Information shown section start

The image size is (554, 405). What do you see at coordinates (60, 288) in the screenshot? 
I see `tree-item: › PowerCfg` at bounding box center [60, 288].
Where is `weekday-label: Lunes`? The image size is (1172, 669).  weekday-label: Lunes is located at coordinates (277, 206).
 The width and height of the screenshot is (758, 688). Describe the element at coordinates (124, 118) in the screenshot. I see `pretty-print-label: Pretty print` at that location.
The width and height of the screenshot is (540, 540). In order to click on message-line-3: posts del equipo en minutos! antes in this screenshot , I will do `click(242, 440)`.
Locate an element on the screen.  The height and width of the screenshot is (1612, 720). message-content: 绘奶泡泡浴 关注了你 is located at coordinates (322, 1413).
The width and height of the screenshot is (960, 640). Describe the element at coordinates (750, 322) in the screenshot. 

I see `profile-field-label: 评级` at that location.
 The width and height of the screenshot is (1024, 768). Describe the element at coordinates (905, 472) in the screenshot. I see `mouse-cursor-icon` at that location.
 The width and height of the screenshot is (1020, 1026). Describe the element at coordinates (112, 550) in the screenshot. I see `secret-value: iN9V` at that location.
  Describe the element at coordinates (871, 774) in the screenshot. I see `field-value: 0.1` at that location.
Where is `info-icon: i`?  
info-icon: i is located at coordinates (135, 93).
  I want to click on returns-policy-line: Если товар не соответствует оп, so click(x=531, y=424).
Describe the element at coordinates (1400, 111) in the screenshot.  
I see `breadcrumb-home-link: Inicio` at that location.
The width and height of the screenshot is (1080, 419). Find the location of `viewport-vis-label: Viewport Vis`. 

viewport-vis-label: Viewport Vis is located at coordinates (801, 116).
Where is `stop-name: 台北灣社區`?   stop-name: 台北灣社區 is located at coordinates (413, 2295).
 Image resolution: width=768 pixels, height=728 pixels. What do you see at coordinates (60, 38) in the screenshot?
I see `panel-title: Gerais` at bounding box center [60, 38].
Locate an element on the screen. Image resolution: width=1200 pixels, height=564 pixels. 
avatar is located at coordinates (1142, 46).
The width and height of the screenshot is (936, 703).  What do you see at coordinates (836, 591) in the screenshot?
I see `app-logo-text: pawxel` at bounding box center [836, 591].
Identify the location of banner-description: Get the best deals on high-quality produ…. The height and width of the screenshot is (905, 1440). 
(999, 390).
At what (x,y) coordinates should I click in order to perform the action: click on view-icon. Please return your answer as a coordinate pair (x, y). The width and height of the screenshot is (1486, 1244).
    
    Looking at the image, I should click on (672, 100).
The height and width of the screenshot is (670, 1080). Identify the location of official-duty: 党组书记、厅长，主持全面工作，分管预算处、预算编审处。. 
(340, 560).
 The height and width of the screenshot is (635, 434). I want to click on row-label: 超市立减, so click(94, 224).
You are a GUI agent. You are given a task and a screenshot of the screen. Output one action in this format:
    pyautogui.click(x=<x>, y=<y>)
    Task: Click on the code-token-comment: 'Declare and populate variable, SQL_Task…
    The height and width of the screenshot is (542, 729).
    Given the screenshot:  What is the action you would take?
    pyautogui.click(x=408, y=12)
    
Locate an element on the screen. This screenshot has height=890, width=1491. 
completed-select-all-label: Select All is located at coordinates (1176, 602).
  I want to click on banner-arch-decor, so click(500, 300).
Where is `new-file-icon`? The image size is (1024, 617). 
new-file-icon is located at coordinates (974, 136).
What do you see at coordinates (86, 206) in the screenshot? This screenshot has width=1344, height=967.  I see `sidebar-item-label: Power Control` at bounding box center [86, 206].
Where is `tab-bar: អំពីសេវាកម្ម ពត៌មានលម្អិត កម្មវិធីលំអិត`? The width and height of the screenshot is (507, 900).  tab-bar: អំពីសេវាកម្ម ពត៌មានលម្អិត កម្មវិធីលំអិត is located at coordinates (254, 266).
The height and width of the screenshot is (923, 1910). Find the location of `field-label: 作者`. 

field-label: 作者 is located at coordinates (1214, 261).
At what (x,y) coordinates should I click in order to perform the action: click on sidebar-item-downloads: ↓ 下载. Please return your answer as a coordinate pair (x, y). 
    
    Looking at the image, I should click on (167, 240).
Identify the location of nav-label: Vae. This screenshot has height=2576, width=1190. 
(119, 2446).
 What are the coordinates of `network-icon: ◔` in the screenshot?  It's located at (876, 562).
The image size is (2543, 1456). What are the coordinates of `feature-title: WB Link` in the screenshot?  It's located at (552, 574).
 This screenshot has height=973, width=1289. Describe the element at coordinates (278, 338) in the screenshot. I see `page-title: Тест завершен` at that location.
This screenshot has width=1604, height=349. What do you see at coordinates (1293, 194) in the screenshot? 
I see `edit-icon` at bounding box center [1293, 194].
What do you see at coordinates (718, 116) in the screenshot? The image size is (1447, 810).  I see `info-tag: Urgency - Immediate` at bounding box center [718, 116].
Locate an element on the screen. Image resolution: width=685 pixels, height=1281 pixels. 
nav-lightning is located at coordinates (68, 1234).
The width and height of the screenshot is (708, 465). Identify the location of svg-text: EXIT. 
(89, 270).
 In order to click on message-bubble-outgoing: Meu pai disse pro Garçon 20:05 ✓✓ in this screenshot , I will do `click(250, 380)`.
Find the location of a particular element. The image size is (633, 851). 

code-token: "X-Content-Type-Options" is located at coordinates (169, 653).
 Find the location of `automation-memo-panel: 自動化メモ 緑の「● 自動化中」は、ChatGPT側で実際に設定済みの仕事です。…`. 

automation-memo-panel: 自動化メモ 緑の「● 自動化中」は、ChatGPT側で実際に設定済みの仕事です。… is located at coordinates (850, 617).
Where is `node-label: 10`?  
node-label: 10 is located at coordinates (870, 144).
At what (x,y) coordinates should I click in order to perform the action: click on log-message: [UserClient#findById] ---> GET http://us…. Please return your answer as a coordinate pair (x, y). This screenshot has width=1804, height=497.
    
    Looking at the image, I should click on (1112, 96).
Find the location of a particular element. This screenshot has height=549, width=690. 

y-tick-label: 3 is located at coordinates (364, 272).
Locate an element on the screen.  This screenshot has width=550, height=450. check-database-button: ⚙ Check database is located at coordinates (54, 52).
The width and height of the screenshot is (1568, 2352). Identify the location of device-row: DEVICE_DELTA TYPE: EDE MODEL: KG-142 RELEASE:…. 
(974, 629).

Information shown section end

Work order
Copy the lines above without any change, starting with the line that contains "Locate an element on the screen. Image resolution: width=685" and going on through the final line.

Exercise response
Locate an element on the screen. Image resolution: width=685 pixels, height=1281 pixels. 
nav-lightning is located at coordinates (68, 1234).
The width and height of the screenshot is (708, 465). Identify the location of svg-text: EXIT. 
(89, 270).
 In order to click on message-bubble-outgoing: Meu pai disse pro Garçon 20:05 ✓✓ in this screenshot , I will do `click(250, 380)`.
Find the location of a particular element. The image size is (633, 851). 

code-token: "X-Content-Type-Options" is located at coordinates (169, 653).
 Find the location of `automation-memo-panel: 自動化メモ 緑の「● 自動化中」は、ChatGPT側で実際に設定済みの仕事です。…`. 

automation-memo-panel: 自動化メモ 緑の「● 自動化中」は、ChatGPT側で実際に設定済みの仕事です。… is located at coordinates (850, 617).
Where is `node-label: 10`?  
node-label: 10 is located at coordinates (870, 144).
At what (x,y) coordinates should I click in order to perform the action: click on log-message: [UserClient#findById] ---> GET http://us…. Please return your answer as a coordinate pair (x, y). This screenshot has width=1804, height=497.
    
    Looking at the image, I should click on (1112, 96).
Find the location of a particular element. This screenshot has height=549, width=690. 

y-tick-label: 3 is located at coordinates (364, 272).
Locate an element on the screen.  This screenshot has width=550, height=450. check-database-button: ⚙ Check database is located at coordinates (54, 52).
The width and height of the screenshot is (1568, 2352). Identify the location of device-row: DEVICE_DELTA TYPE: EDE MODEL: KG-142 RELEASE:…. 
(974, 629).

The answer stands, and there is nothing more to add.